A reestruturação global da Ubisoft desencadeou uma reação direta dos sindicatos franceses da indústria de jogos, que convocaram uma greve de três dias contra demissões em massa, fechamento de estúdios e o fim da política de trabalho remoto. A paralisação acontecerá em 10, 11 e 12 de fevereiro, com o apoio de entidades como STJV, Solidaires Informatique, CFE-CGC, CGT e Printemps écologique.
A decisão ocorre após o anúncio do chamado “grande reinício” da Ubisoft, que já resultou no encerramento dos estúdios de Halifax e Estocolmo, além de cortes nas equipes da Massive Entertainment e RedLynx. Segundo os sindicatos, a liderança da empresa, especialmente o CEO Yves Guillemot, não assume responsabilidade pelas consequências dessas ações, que incluem a perda de 95% do valor de mercado da Ubisoft nos últimos oito anos.
Greve é resposta ao fim do trabalho remoto e à má gestão
🇬🇧✊🌀 Ubisoft : enough is enough! Faced with the arbitrary decision of the CEO who doesn’t even dare talking to employees anymore, unions are calling for a strike on February 10th, 11th and 12th.
— Syndicat des Travailleureuses du Jeu Vidéo (@stjv.fr) 2026-01-28T12:10:47.000Z
O estopim para a greve foi o cancelamento unilateral do acordo de trabalho remoto firmado em setembro de 2025, medida que impacta diretamente a rotina de centenas de profissionais. A declaração conjunta dos sindicatos critica duramente a alta gestão da empresa, afirmando que os executivos tomam decisões arbitrárias e se recusam a dialogar com os funcionários. “Chega é chega!”, afirma o comunicado divulgado pelos sindicatos.

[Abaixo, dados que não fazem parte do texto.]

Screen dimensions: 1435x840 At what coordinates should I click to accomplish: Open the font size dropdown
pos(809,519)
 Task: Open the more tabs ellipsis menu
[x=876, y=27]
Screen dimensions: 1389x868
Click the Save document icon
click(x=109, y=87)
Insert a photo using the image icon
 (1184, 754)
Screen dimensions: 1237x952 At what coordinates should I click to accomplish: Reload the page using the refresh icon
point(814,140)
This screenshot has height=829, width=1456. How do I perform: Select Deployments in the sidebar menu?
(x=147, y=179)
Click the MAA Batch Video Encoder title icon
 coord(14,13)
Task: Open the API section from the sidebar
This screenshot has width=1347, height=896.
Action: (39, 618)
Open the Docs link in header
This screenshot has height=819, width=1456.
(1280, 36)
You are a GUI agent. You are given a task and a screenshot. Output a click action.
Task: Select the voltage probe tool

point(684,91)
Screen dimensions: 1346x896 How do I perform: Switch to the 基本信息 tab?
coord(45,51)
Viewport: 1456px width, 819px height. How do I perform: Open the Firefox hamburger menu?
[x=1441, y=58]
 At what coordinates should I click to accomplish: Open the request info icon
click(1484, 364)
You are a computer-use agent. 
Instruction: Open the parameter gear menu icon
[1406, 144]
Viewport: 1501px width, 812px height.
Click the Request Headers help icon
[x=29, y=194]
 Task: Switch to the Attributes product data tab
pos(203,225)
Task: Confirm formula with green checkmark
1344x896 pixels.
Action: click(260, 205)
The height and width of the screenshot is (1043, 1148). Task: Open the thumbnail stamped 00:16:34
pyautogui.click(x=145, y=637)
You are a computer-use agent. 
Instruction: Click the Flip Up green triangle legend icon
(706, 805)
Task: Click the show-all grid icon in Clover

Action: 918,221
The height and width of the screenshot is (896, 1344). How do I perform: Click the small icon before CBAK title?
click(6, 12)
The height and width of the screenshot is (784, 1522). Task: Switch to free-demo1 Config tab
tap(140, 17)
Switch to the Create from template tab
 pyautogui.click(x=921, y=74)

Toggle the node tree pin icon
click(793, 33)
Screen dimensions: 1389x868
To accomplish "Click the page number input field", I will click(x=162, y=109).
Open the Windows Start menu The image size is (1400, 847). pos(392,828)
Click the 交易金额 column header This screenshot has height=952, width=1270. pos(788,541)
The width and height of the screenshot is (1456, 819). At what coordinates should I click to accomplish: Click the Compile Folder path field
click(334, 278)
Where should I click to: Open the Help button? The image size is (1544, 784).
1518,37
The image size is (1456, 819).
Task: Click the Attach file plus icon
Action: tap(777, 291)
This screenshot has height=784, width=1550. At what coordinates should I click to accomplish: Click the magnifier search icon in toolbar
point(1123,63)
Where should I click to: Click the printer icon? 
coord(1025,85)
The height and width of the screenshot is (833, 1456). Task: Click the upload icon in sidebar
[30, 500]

Além da paralisação global, a CWA do Canadá também organizará um protesto em Halifax no dia 29 de janeiro, em apoio aos trabalhadores locais demitidos. O grupo lançou ainda uma campanha de cartas e pressiona o governo de Nova Escócia a investigar a legalidade do fechamento do estúdio.
Enquanto isso, a reestruturação interna dividiu os estúdios restantes em cinco núcleos criativos e causou a saída de nomes veteranos, incluindo o ex-líder das franquias Assassin’s Creed e The Division, que processa a empresa por “demissão construtiva”. Entre os projetos afetados, seis jogos foram cancelados, como o remake de Prince of Persia: Sands of Time, e outros sete foram adiados, inclusive o novo Assassin’s Creed IV: Black Flag. Mesmo assim, Beyond Good & Evil 2 segue em desenvolvimento.